Fed.R.Civ.P. 9(b) states:

In all averments of fraud or mistake, the circumstances constituting fraud or mistake shall be stated with particularity. Malice, intent, knowledge, and other condition of mind of a person may be averred generally.

A pleading is sufficient under Rule 9(b) if it identifies "the circumstances constituting fraud so that the defendant can prepare an adequate answer from the allegations." Semegen v. Weidner, 780 F.2d 727, 735 (9th Cir. 1985) (quoting Walling v. Beverly Enterprises, 476 F.2d 393, 397 (9th Cir. 1973)). The Ninth Circuit generally requires the pleader to state the time, place and nature of the alleged fraudulent activities as well as the identities of the parties to the activities for the pleading to be sufficient. Semegen, 780 F.2d at 735. See also, Bosse v. Crowell Collier Macmillan, 565 F.2d 602, 611 (9th Cir. 1977).

Here, the court finds Plaintiff's allegations to be lacking. Plaintiff's allegations with regard to the fraudulent representations are too general to allow Defendant to frame an adequate answer or prepare an adequate defense. While the present allegations do give the reader an understanding of what is being alleged, they do not provide the specificity required under Rule 9(b). Plaintiff is directed to amend its allegations to include the specific representations relied upon for this claim.

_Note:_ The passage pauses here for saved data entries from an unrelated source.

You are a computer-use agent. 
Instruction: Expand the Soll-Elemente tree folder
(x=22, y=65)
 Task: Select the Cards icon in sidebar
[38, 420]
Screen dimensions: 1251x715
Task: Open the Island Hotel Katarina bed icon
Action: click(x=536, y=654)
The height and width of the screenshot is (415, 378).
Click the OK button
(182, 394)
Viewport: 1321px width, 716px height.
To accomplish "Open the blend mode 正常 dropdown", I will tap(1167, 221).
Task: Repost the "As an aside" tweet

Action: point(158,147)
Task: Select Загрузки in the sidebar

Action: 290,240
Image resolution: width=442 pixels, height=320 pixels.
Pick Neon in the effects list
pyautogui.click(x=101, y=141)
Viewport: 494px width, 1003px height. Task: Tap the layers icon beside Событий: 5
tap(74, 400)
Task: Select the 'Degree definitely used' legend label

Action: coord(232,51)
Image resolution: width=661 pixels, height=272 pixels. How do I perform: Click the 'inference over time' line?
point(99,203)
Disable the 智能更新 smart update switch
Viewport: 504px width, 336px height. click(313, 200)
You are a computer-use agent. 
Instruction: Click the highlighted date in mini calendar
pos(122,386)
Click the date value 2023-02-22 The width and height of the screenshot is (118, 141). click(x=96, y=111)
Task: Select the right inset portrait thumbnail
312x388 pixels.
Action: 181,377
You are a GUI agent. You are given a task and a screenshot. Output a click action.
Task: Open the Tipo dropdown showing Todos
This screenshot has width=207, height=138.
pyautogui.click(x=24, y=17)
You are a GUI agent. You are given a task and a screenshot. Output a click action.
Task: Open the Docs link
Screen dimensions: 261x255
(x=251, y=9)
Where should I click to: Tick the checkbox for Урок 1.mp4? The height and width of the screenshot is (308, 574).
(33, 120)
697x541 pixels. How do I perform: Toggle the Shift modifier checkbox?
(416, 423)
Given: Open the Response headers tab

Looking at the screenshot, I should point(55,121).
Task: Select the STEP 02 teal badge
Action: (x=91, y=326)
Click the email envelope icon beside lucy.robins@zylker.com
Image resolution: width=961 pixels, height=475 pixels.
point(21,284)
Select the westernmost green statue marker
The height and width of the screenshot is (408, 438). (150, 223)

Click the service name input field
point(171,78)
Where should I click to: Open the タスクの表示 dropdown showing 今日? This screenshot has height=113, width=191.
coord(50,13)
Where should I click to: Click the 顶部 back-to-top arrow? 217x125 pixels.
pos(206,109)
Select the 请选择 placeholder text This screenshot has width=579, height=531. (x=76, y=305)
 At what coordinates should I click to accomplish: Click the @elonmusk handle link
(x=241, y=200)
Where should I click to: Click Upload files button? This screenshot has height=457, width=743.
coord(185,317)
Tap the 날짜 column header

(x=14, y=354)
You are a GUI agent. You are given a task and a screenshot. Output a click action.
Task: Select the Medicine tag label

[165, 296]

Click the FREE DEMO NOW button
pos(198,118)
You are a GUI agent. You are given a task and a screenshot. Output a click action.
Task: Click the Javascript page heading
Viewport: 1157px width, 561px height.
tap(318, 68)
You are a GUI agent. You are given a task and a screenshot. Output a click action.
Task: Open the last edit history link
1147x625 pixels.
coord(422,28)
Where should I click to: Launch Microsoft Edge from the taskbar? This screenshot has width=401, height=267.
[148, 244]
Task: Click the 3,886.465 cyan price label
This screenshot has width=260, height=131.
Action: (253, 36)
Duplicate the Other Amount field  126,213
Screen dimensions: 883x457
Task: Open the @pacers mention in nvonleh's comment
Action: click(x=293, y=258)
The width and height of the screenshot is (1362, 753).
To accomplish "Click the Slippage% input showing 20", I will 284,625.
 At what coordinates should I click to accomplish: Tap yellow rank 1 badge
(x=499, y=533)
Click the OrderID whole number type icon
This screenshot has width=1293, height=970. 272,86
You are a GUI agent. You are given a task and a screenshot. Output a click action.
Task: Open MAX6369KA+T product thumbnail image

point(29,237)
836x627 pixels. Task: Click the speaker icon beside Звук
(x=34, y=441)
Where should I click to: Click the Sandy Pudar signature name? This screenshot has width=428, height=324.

Under Oregon law, a party is entitled to rescind or terminate a contract where the fundamental purpose of the contract has been breached or made impossible by the actions of the other party. Upon discovering facts justifying the rescission of a contract, the injured party may either affirm the contract and sue for damages or specific performance or may rescind it and be reinstated in the position that he was in before the contract was executed. Hay v. Pacific Tastee Freez, Inc., 276 Or. 569, 578 (1976). If the injured party elects to rescind the contract, he must promptly notify the other party of his or her intention to rescind and must not engage in conduct inconsistent with an intention to rescind. Bodenhammer v. Patterson, 278 Or. 367, 374-75 (1977). Notice of an intent to rescind a contract must be clear and unambiguous, must be timely and must be accompanied by an offer to return the consideration received by the party under the contract. Stovall v. Publishers Paper Co., 284 Or. 53, 56-7 (1978).

Defendant argues that Plaintiff is unable to pursue a claim for fraudulent inducement because it did not give Defendant prompt and complete notice of its intent to rescind the Agreement. Plaintiff argues that the parties mutually agreed to terminate the Agreement and that it has neither affirmed or rescinded. Plaintiff has not alleged any facts which would support or defeat an election to rescind the Agreement. Plaintiff argues that it is entitled to seek alternative remedies and to decide which remedy to pursue at a later date.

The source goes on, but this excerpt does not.